Goal of the exercise: Which of the lines in the records below hold the string "accomplish"? Copy every one of them.

Source information:
-------------------------

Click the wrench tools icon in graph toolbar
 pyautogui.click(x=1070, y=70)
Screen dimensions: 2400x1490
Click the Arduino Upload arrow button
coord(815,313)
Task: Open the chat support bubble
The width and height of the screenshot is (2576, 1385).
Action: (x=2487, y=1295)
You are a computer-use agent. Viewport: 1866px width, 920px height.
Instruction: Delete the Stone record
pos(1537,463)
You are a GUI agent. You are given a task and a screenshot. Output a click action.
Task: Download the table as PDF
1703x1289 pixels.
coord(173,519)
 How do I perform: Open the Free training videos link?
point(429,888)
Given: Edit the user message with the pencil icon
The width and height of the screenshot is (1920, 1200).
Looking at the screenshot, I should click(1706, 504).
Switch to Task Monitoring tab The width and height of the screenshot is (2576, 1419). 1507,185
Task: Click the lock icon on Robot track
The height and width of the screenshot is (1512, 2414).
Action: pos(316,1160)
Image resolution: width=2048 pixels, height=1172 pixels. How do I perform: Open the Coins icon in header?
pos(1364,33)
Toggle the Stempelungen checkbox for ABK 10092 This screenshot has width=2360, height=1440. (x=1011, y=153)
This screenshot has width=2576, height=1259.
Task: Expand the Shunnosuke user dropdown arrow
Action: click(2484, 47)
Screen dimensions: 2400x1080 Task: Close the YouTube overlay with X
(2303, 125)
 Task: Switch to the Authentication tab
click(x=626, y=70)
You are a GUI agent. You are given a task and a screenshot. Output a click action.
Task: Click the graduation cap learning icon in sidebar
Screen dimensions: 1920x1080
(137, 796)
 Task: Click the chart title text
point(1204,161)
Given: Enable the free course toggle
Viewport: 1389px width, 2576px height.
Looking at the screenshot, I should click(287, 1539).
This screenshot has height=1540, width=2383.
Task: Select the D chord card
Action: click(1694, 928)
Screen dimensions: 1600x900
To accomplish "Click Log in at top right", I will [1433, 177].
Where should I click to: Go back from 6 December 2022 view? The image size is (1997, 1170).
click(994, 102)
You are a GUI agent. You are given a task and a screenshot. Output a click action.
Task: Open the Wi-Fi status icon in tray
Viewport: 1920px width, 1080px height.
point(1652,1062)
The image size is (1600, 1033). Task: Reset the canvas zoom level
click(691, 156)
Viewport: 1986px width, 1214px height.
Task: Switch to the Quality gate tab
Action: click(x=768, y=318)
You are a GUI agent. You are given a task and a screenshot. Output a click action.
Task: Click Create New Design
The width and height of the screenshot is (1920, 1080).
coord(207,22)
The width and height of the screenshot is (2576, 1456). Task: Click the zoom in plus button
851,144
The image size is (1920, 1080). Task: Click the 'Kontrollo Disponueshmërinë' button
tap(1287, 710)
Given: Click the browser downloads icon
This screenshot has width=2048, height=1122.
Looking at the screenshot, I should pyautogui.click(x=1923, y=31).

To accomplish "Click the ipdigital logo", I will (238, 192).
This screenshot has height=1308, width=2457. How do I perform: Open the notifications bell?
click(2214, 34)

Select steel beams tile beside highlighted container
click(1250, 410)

-------------------------

Exercise response:
To accomplish "Click Log in at top right", I will [1433, 177].
To accomplish "Click the ipdigital logo", I will (238, 192).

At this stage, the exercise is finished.